> OBJECTIVE
Could you pull out the lines below, starting with the one that contains "The image size" and running down through the final row, and copy them unchanged with both of those lines included and the pictures left out?

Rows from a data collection
— BEGIN —
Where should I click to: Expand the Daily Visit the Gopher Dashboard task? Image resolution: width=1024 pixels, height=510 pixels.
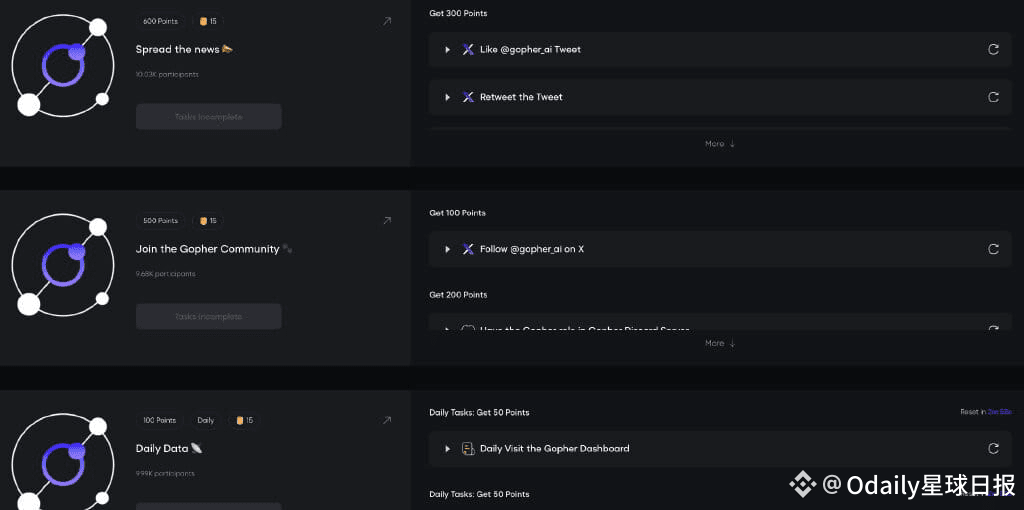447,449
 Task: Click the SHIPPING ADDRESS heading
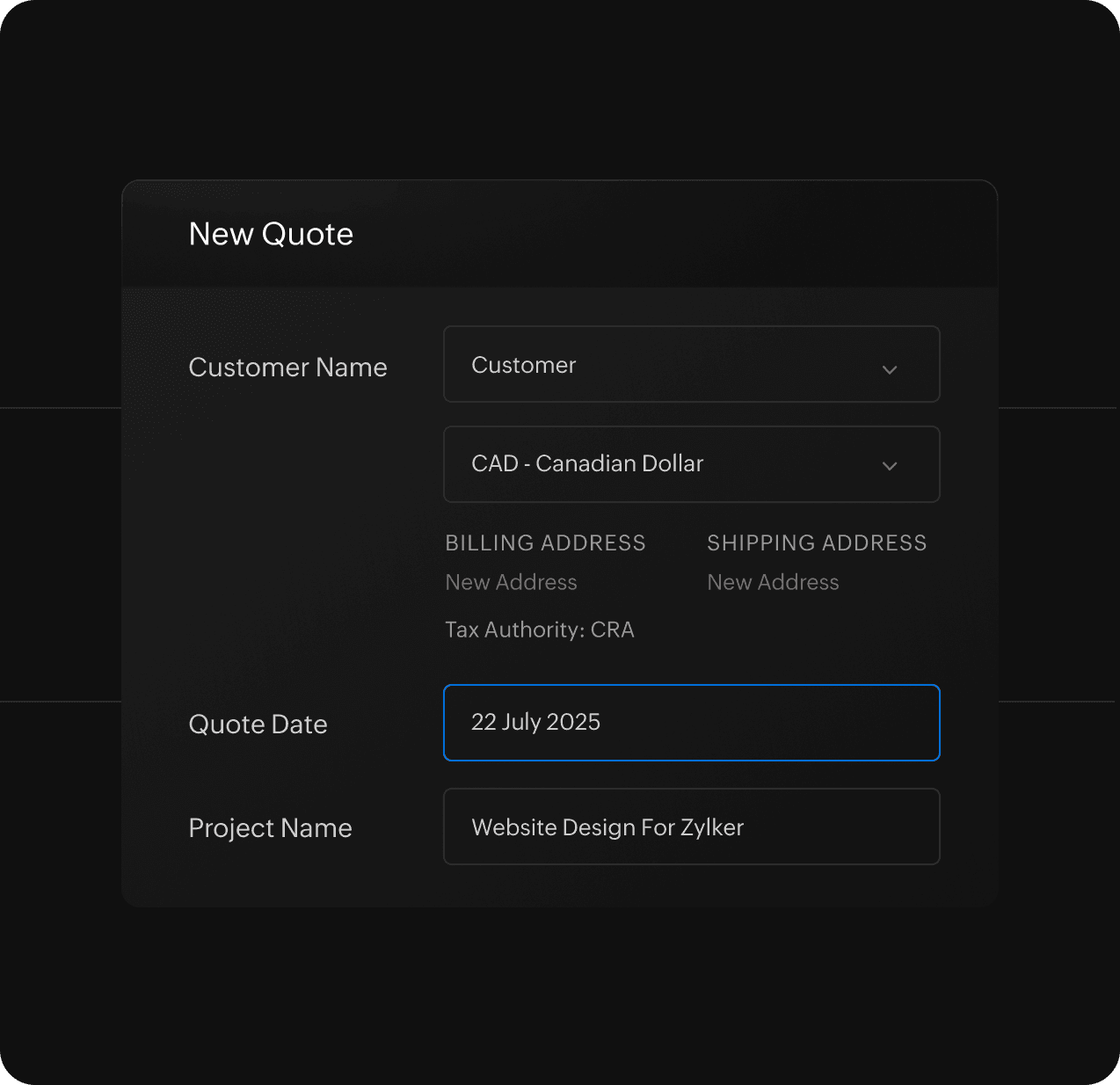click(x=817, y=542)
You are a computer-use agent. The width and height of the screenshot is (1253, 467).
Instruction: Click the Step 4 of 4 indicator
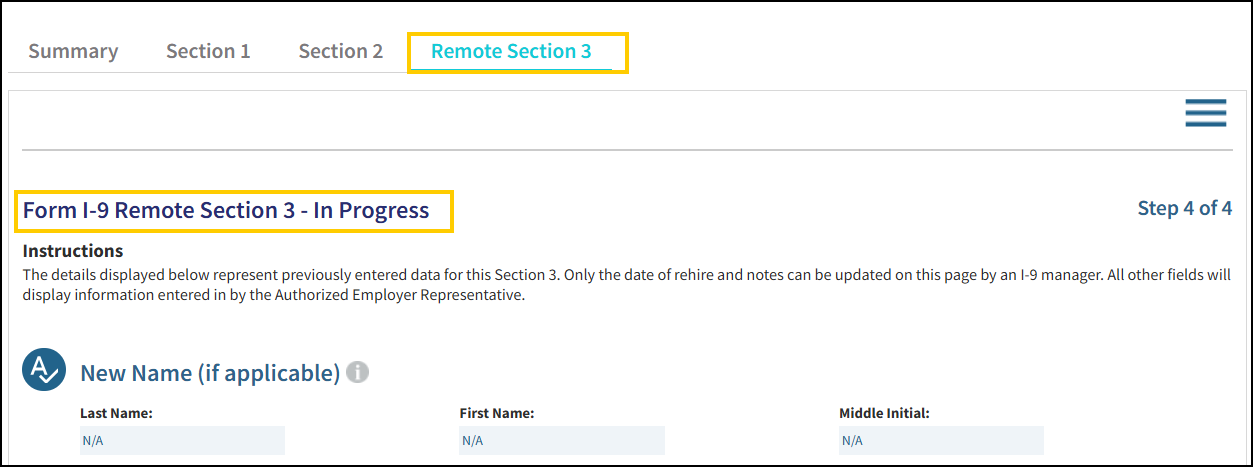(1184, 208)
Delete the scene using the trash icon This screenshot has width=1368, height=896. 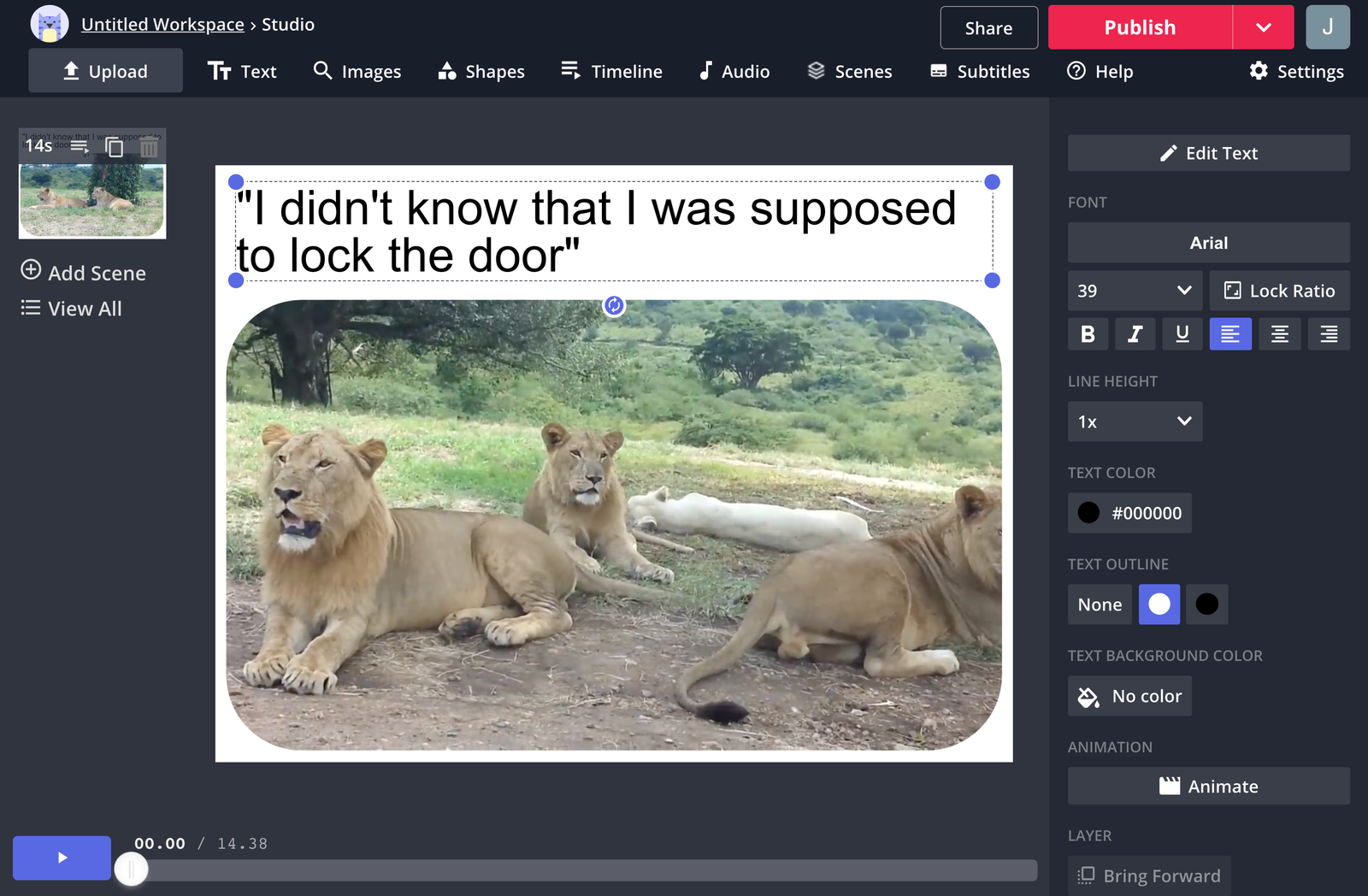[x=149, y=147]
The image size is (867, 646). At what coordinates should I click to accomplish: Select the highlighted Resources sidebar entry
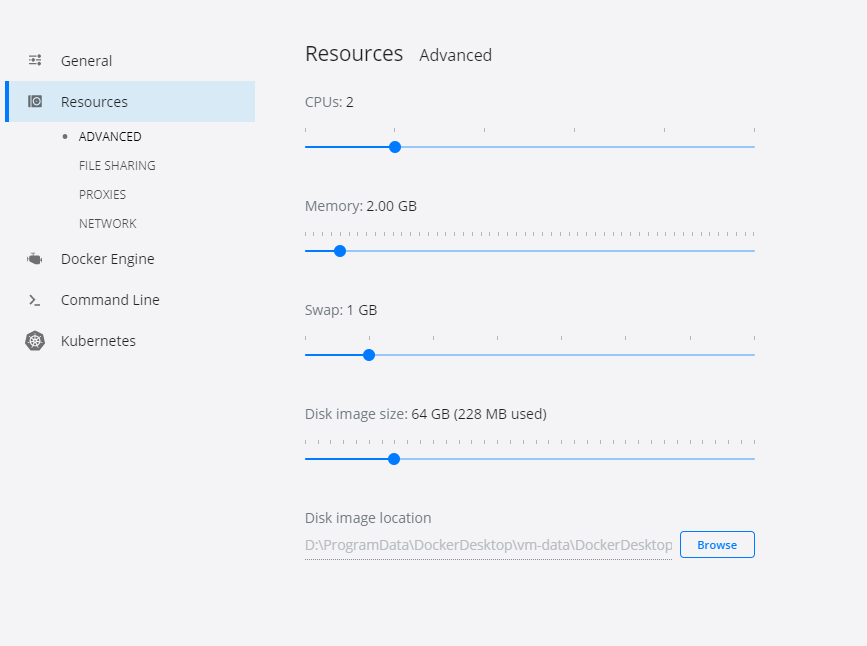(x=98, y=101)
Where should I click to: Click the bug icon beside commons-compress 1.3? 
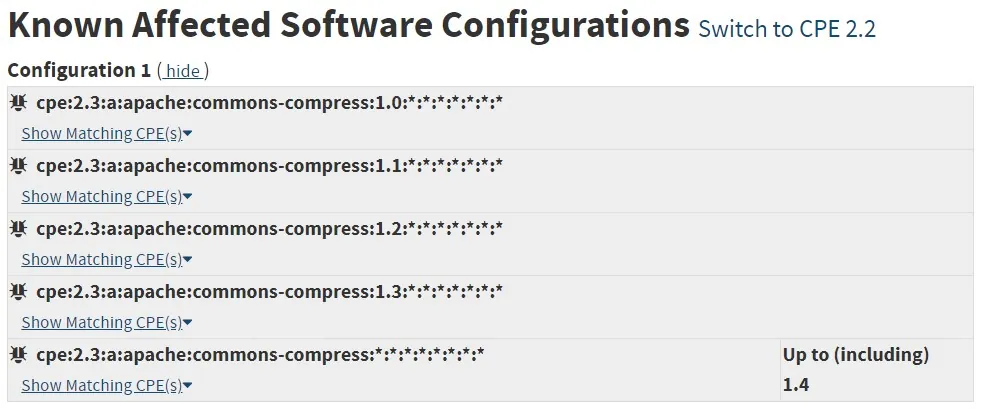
— END —
> RESULT OF THE EXERCISE
The image size is (867, 646). At what coordinates should I click to accomplish: Select the highlighted Resources sidebar entry
(x=98, y=101)
Where should I click to: Click the bug icon beside commons-compress 1.3? 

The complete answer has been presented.